In the holiday spirit
One suburban Los Angeles woman has pushed Costco’s return policy to its logical conclusion. According to several customers who published their accounts on social media, a Costco shopper at the Santa Clarita, Calif., store dragged in her old Christmas tree on Jan. 4 to demand a refund. According to witnesses, the woman claimed she was entitled to a refund because the tree was dead. After a bit of shaming from other customers, witnesses reported, the woman received her refund and left the store.
In the bag
At the end of the first year of experimentation, Israel’s law to curb single-use supermarket plastic bags has had a curious impact: the increasing use of plastic bags. After the tax on plastic bags went into effect in January 2017, the Israeli public seemed to be using fewer difficult-to-recycle plastic bags, as the Knesset intended. However, as the year wore on, a study by supermarket research firm StoreNext indicated that Israelis were now buying cheap plastic bags in bulk to use as garbage bin liners rather than reusing ones they previously got for free when shopping for groceries.
Throat clearing
If you feel like sneezing, doctors say you should probably let it out. According to one case revealed in the journal BMJ Case Reports, a 34-year-old man broke his throat by trying to hold in a sneeze. The man reportedly tried to stop the sneeze by “pinching the nose and holding his mouth closed.” After he sneezed, the patient experienced pain, a voice change, and swelling around the neck. A series of X-rays revealed the man had blown out a part of his trachea. The report’s authors wrote that holding in sneezes was a “dangerous maneuver and should be avoided.”
Ryan’s hope
Some airline passengers will do whatever it takes to avoid checking a bag. And then there’s Ryan Hawaii. Before attempting to board a British Airways flight from Iceland to London, Hawaii put on eight pairs of pants and 10 shirts that wouldn’t fit in his carry-on bag on Jan. 10. British Airways charges nearly $55 for economy passengers to take an extra bag on that route. The airline refused to issue the man a boarding pass on the grounds that he posed a security threat to the flight.
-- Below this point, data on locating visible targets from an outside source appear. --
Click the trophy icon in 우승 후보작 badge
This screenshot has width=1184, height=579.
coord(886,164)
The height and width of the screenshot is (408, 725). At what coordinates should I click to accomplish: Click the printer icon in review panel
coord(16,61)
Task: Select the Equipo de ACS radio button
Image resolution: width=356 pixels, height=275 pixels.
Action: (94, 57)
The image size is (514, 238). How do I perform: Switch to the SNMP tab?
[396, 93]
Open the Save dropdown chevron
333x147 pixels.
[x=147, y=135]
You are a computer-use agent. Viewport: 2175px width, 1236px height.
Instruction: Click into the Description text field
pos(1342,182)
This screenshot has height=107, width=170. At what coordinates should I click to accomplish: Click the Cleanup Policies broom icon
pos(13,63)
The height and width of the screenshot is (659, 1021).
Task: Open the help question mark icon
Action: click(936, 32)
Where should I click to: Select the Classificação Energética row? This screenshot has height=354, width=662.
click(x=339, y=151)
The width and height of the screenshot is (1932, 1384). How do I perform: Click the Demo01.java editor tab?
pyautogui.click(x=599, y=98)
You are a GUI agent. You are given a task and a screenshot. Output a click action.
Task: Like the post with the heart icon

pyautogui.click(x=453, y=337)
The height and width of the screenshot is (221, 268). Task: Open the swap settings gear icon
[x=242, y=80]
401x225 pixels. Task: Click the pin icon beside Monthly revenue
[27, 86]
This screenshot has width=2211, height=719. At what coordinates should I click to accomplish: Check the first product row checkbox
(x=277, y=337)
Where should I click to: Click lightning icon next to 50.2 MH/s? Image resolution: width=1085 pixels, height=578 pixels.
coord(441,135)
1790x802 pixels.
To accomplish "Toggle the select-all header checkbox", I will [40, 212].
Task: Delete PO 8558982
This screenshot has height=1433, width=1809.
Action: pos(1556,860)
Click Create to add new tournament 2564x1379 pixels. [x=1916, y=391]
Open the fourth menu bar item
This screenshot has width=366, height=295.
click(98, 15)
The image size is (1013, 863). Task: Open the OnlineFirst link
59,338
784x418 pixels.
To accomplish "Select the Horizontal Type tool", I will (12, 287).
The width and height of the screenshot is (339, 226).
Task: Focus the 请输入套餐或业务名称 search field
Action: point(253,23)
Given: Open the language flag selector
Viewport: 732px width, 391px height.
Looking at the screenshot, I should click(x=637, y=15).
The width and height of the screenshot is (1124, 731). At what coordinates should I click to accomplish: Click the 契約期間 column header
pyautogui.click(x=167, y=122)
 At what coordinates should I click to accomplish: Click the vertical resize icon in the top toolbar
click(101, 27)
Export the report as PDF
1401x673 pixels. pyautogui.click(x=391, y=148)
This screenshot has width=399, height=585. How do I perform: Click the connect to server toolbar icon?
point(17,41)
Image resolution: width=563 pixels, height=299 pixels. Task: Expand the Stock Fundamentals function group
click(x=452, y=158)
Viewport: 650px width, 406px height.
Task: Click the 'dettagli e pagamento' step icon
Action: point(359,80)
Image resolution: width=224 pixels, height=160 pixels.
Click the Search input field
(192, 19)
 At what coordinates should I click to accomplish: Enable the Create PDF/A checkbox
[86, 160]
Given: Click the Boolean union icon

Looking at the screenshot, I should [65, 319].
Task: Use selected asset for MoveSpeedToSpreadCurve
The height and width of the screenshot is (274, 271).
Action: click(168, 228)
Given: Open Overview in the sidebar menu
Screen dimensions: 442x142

Undeterred, Hawaii tried again the next day with EasyJet and was again denied. Hawaii finally made it back to London on a Norwegian airline.
Smell test
Diesel the police dog has never had so easy an assignment. Police in Saint John in New Brunswick, Canada, called in the tracking dog on Jan. 9 to hunt down a criminal accused of stealing steaks from a local store. Police say the dog picked up the scent almost immediately and enthusiastically led officers to a 29-year-old suspect carrying ill-gotten meat. The department, in a release the next day, said steak was “probably not the best thing to be carrying when a determined police service dog is tracking you down.”
Degraded currency
Attendees of the North American Bitcoin Conference were able to pay for their tickets with credit cards, debit cards, or cash. But one method of payment conference organizers would not accept ahead of the January meeting: bitcoin. A week before the cryptocurrency summit, event planners stopped accepting ticket payments in bitcoin because of slow transaction times and expensive trading fees. Conference organizer Moe Levin told Bitcoin.com that the event accepted bitcoin payments until 14 days before the conference began: “We wish this was easier.”
Not built to last
A Canadian man with time on his hands and a neighborhood full of snow managed to pull a fast one on local police. After a snowstorm blanketed Montreal on Jan. 15, 33-year-old Simon Laprise got busy collecting snow and molding it into the shape of a DeLorean DMC-12. The snow sculpture was good enough to attract the attention of a Montreal police officer who grabbed his ticket book believing he was seeing a car parked in a snow removal zone. After further investigation, the officer left a ticket that read, “You made our night hahahahaha.” The next morning snowplows destroyed Laprise’s sculpture.